Normandy is a gorgeous place, unlike any other parts of France I’ve seen before. There are cows everywhere and another green crop that I later found out is maize, used to feed the cows.
Apparently, all of those fields with maize used to be orchards and Eric was a little sad at the number of old trees that have been cut down. There is no protection for these trees which are hundreds of years old. My arrival at Eric’s was a little stressful. I wasn’t sure if my little rental car would make down the unpaved road that seemed to go on forever. Then I got out of the car and three huge dogs were approaching me, barking aggressively – eventually Eric found me and saved me!

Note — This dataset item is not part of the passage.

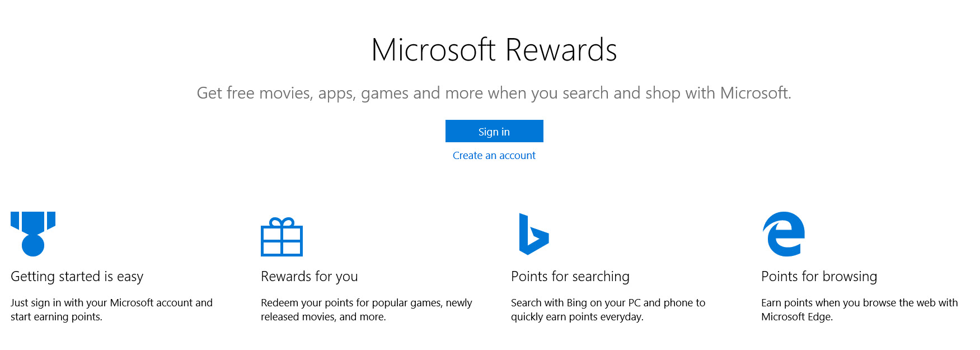Click the 'Just sign in with your Microsoft account' line

[112, 303]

He’s an interesting man. He started off treating me like I was at a job interview. He was asking me to clarify why I was here, what I do back home, asking me about my career etc. He’s also quite secretive – he purposely doesn’t tell me exactly how he does certain things. He mentioned he’s had people try to copy him and he won’t let me take photos inside the cideria, but I could tell even as the day went on. The first day he was starting to trust me and open up. By the end of the second day we were discussing philosophy. And by the end of the third day I was part of the family!
Was there anything that surprised you that they differently from home?
I’ve actually never visited a cider producer before, at home or overseas so I don't have much of a frame of reference but I have obviously visited a lot of wine producers and I can see that what he is doing is incredibly labour intensive. He basically applies his wine knowledge (he studied winemaking and also worked as a sommelier at l’Arpege in the late 80s/early 90s) to making cider. He also has a new project, a beverage called corme. It is made in the same way he makes cider or sherry but with corm, which is a fruit I’ve never heard of before.
I googled it and its also known as ‘service tree fruit’..? It’s a seed fruit and in the same family as apple, pear or quince and it does share aromas and flavours of those fruits, but corme is much more exotic. The aroma reminds me of apricot, pear and umeshu. The flavour and aroma intensity is higher and the acidity is higher. It’s probably the best of his range and it’s a great story – nobody else, to his knowledge is producing it and the trees are hundreds of years old. He was given a book about the cormier (corm tree or service tree) in his region and it had the locations of these old trees and then he set off to find them and begin relationships with the land owners to collect the fallen fruit each year.
What did you eat?
I ate a lot of fish, seafood is very abundant in Normandy as is beef. I had the best mussels in my life, which I collected with some friends off the floor of the ocean when the tide was low. They were a lot smaller than the ones we get at home and very sweet. I also something called ‘olivette petoncles' which looks like a small scallop but tastes more like a clam. We made that into a risotto, baked sardines, andouilette, the sweetest tomatoes I’ve had in my life just raw with olive oil, salt and pepper, tiny prawns that you eat whole –packed full of flavour – and sea snails just boiled and dipped into homemade mayonnaise. I ate about a kilo of those! And beautiful wild strawberries that are tiny and taste like sherbet.